I woke up this morning feeling like I’d been slowly smashed by a steam roller. And my face looked it – swollen, puffy and multi-colored. It had been a long night with frequent interruptions to my REM cycle, but there was more to it than that.
On top of the allergic reaction causing itchy welts all over my poor puppy, the week of backyard construction and TV filming, and a weekend full of friends (and booze), I was suffering from a severely punctured ego. An unfortunate interaction earlier in the day had shattered my carefully (and slowly) built confidence and I feared the worst – that I might forever retreat back to my cave of pacifism where I spent so many years simply doing as I was told.
After surviving the confrontation and sucking in any tears that threatened my big girl face for the rest of the day, I pushed forward. I worked out, I helped cook dinner, I even meditated and convinced myself that I had moved on. But, it only took about 15 minutes of relaxing on the couch with Mr. Rathroy for me to lose my shit.
At that moment, I needed an insane amount of positive reinforcement and affection, which of course I opted not to communicate (because sometimes I can be ridiculous).

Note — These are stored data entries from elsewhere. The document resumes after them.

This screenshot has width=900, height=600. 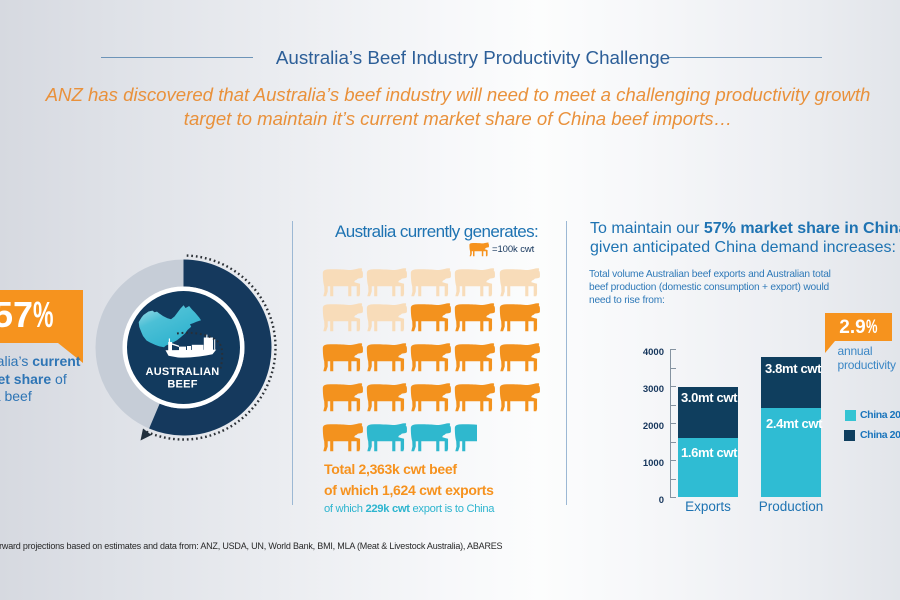 What do you see at coordinates (183, 372) in the screenshot?
I see `svg-text: AUSTRALIAN` at bounding box center [183, 372].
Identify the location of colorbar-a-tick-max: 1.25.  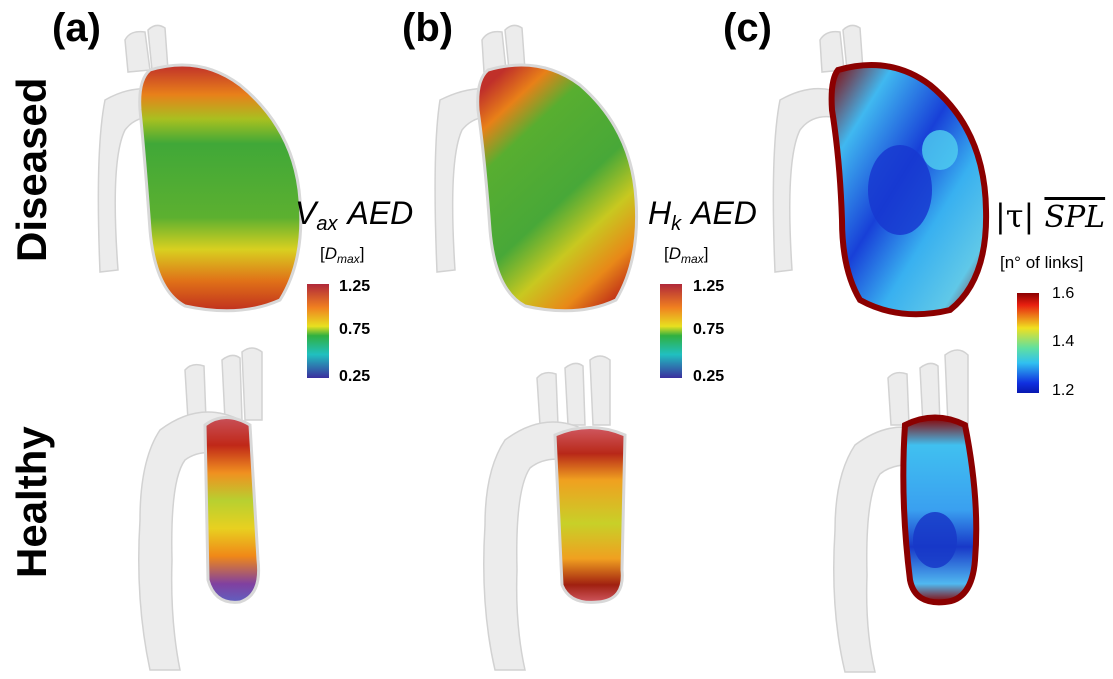
(355, 286).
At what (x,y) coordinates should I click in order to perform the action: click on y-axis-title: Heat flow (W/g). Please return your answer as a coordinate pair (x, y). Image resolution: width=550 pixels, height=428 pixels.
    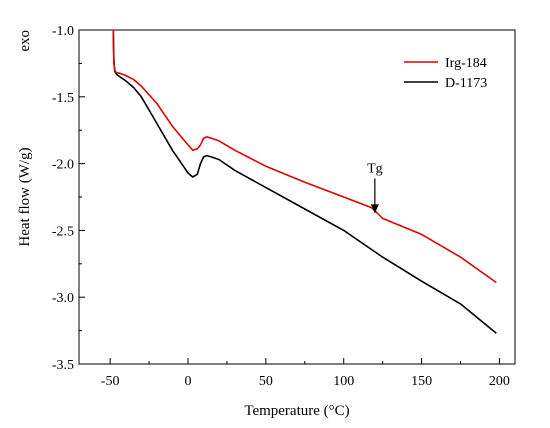
    Looking at the image, I should click on (25, 196).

I sat on the couch, watching water levels rise in my eyes and anger levels rise in my brain because he wasn’t fixing it. And we hit meltdown Mach 3. By the time I realized it was going to externalize, it was too late to wrangle. I did my best to compose a sentence as my face squished into ugly cry and my voice disappeared into a squeak.
“Sometimes I’m afraid that you’ll decide you don’t like me anymore.”
Holy abandonment issues, Batman.
The wounding interaction that I thought I had survived was only burrowing deeper. Like a porcupine quill in my subconscious, it dug all the way down to the center of my insecurities and my only choice now was to pull it out the other side.
Like the superhero he is, Mr. Rathroy sprang into action – genuinely listening and intently comforting. He let all the contents of my bottled up fears spill out as I tugged, painfully at the barb that had punctured the facade of “fine” that I’d created without even realizing it. I traced my fears of imperfection all the way back to the 5th grade when I had lost my homework and received a pink slip warning that nearly killed me. Nearly my entire life, I’ve been convinced that any mis-step, any imperfection, any mistake would render me worthless. And despite intensive investment in healthy and healing practices, I realize now that I may never be rid of that fear.
But, while that evening devolved into sleepless hysterics, the lessons I’m choosing to learn are much more beautiful. I can feel my fear. I feel it ping my heart like a hot needle. Lately, I’ve been choosing to ignore the ping or even tell it to go away. I force it out of my mind and muddle through the task at hand. But, this sleepless night, this Mach 3 meltdown, this confidence crushing confrontation, has reminded me that only I can control how I feel. No one else made me feel bad or made me feel better, not even Mr. Rathroy. That’s my job. When I’m honest with myself and acknowledge my feelings, even my fears, I stand a far better chance of staying stable, even after a jolting experience.
Don’t get me wrong. It is terrifying to face your demons. Why do you think so many people are walking around with them? But, the better you know yourself, the better you can build a happy and healthy life. And that sounds like a pretty sweet kind of life to me. So, tonight’s blissful sleep will be thanks to my fears being realized and my courage to face them. I always thought that being brave would manifest externally, but the bravest I’ve ever been was when I chose to look inward, and never turn back.